### Work instructions
Reproduce the entries exactly.

### Dataset entries
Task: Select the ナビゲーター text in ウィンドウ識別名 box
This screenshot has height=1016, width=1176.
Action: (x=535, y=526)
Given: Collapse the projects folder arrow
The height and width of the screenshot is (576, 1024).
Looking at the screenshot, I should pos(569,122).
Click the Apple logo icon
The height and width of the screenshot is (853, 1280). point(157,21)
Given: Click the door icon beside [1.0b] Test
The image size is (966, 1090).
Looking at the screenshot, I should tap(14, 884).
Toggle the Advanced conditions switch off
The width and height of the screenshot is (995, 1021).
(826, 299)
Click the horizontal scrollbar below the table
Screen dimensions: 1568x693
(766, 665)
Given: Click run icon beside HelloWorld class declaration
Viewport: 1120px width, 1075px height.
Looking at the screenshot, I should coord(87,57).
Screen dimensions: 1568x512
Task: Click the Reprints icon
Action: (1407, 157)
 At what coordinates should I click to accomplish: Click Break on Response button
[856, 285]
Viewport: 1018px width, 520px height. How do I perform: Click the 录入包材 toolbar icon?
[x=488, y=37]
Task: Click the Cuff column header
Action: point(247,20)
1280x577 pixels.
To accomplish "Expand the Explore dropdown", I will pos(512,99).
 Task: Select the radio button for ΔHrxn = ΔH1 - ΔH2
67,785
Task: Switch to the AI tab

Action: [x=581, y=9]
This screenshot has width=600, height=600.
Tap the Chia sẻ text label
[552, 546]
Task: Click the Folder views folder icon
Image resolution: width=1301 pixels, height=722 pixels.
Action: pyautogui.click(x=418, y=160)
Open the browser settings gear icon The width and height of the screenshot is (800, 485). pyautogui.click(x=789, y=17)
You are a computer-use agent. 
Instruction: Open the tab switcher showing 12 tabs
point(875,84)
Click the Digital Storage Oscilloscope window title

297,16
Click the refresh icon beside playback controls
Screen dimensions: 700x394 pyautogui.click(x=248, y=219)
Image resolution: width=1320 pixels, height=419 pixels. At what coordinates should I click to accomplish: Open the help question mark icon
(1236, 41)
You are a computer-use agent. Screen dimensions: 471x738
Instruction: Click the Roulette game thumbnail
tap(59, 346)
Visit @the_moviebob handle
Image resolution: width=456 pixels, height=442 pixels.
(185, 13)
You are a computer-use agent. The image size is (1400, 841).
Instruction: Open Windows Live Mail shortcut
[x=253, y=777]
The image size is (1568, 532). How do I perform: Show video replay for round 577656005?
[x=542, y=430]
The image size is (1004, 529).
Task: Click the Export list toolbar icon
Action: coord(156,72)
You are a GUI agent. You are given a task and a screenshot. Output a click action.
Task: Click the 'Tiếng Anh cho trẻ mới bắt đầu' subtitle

### Task response
Task: Select the ナビゲーター text in ウィンドウ識別名 box
This screenshot has height=1016, width=1176.
Action: (x=535, y=526)
Given: Collapse the projects folder arrow
The height and width of the screenshot is (576, 1024).
Looking at the screenshot, I should pos(569,122).
Click the Apple logo icon
The height and width of the screenshot is (853, 1280). point(157,21)
Given: Click the door icon beside [1.0b] Test
The image size is (966, 1090).
Looking at the screenshot, I should tap(14, 884).
Toggle the Advanced conditions switch off
The width and height of the screenshot is (995, 1021).
(826, 299)
Click the horizontal scrollbar below the table
Screen dimensions: 1568x693
(766, 665)
Given: Click run icon beside HelloWorld class declaration
Viewport: 1120px width, 1075px height.
Looking at the screenshot, I should coord(87,57).
Screen dimensions: 1568x512
Task: Click the Reprints icon
Action: (1407, 157)
 At what coordinates should I click to accomplish: Click Break on Response button
[856, 285]
Viewport: 1018px width, 520px height. How do I perform: Click the 录入包材 toolbar icon?
[x=488, y=37]
Task: Click the Cuff column header
Action: point(247,20)
1280x577 pixels.
To accomplish "Expand the Explore dropdown", I will pos(512,99).
 Task: Select the radio button for ΔHrxn = ΔH1 - ΔH2
67,785
Task: Switch to the AI tab

Action: [x=581, y=9]
This screenshot has width=600, height=600.
Tap the Chia sẻ text label
[552, 546]
Task: Click the Folder views folder icon
Image resolution: width=1301 pixels, height=722 pixels.
Action: pyautogui.click(x=418, y=160)
Open the browser settings gear icon The width and height of the screenshot is (800, 485). pyautogui.click(x=789, y=17)
You are a computer-use agent. 
Instruction: Open the tab switcher showing 12 tabs
point(875,84)
Click the Digital Storage Oscilloscope window title

297,16
Click the refresh icon beside playback controls
Screen dimensions: 700x394 pyautogui.click(x=248, y=219)
Image resolution: width=1320 pixels, height=419 pixels. At what coordinates should I click to accomplish: Open the help question mark icon
(1236, 41)
You are a computer-use agent. Screen dimensions: 471x738
Instruction: Click the Roulette game thumbnail
tap(59, 346)
Visit @the_moviebob handle
Image resolution: width=456 pixels, height=442 pixels.
(185, 13)
You are a computer-use agent. The image size is (1400, 841).
Instruction: Open Windows Live Mail shortcut
[x=253, y=777]
The image size is (1568, 532). How do I perform: Show video replay for round 577656005?
[x=542, y=430]
The image size is (1004, 529).
Task: Click the Export list toolbar icon
Action: coord(156,72)
You are a GUI agent. You are given a task and a screenshot. Output a click action.
Task: Click the 'Tiếng Anh cho trẻ mới bắt đầu' subtitle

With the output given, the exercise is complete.